»»
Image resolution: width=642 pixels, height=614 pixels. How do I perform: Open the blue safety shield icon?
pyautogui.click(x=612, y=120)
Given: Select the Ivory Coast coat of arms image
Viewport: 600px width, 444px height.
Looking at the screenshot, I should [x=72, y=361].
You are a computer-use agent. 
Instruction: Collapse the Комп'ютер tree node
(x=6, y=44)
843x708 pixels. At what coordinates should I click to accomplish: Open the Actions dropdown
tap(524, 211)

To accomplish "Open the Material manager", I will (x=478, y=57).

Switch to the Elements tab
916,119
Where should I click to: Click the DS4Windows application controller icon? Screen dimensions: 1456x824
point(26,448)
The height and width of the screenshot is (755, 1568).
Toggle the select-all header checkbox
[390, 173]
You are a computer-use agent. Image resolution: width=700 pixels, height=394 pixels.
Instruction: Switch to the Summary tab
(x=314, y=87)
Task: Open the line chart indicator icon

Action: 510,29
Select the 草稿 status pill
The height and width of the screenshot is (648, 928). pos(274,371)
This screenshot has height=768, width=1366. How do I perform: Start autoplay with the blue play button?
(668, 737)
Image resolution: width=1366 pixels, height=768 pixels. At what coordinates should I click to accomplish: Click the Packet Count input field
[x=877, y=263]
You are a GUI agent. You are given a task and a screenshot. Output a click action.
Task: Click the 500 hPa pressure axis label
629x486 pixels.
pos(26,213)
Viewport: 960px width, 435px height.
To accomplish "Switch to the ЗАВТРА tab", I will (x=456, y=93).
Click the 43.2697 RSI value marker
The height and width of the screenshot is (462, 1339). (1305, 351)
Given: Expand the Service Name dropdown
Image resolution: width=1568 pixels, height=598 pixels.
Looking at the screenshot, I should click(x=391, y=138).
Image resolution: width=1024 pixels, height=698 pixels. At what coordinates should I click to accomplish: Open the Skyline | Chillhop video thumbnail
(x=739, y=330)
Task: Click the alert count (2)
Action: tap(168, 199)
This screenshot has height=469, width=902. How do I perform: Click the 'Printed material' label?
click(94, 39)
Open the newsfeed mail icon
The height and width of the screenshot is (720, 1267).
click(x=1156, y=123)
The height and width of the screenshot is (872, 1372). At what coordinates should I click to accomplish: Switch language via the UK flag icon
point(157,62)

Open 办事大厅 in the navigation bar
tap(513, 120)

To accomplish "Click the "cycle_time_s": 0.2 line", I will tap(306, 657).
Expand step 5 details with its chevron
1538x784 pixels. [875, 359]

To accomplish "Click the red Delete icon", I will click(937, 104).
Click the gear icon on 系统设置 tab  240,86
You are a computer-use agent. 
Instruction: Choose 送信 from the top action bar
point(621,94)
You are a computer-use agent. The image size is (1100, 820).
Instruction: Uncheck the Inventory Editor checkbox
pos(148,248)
««
• [The task]: Would you print exactly, and only, the lines of the data above from the line with "Given: Select the" through the line with "Given: Expand the Service Name dropdown", inclusive?

• [Answer to this exercise]:
Given: Select the Ivory Coast coat of arms image
Viewport: 600px width, 444px height.
Looking at the screenshot, I should [x=72, y=361].
You are a computer-use agent. 
Instruction: Collapse the Комп'ютер tree node
(x=6, y=44)
843x708 pixels. At what coordinates should I click to accomplish: Open the Actions dropdown
tap(524, 211)

To accomplish "Open the Material manager", I will (x=478, y=57).

Switch to the Elements tab
916,119
Where should I click to: Click the DS4Windows application controller icon? Screen dimensions: 1456x824
point(26,448)
The height and width of the screenshot is (755, 1568).
Toggle the select-all header checkbox
[390, 173]
You are a computer-use agent. Image resolution: width=700 pixels, height=394 pixels.
Instruction: Switch to the Summary tab
(x=314, y=87)
Task: Open the line chart indicator icon

Action: 510,29
Select the 草稿 status pill
The height and width of the screenshot is (648, 928). pos(274,371)
This screenshot has height=768, width=1366. How do I perform: Start autoplay with the blue play button?
(668, 737)
Image resolution: width=1366 pixels, height=768 pixels. At what coordinates should I click to accomplish: Click the Packet Count input field
[x=877, y=263]
You are a GUI agent. You are given a task and a screenshot. Output a click action.
Task: Click the 500 hPa pressure axis label
629x486 pixels.
pos(26,213)
Viewport: 960px width, 435px height.
To accomplish "Switch to the ЗАВТРА tab", I will (x=456, y=93).
Click the 43.2697 RSI value marker
The height and width of the screenshot is (462, 1339). (1305, 351)
Given: Expand the Service Name dropdown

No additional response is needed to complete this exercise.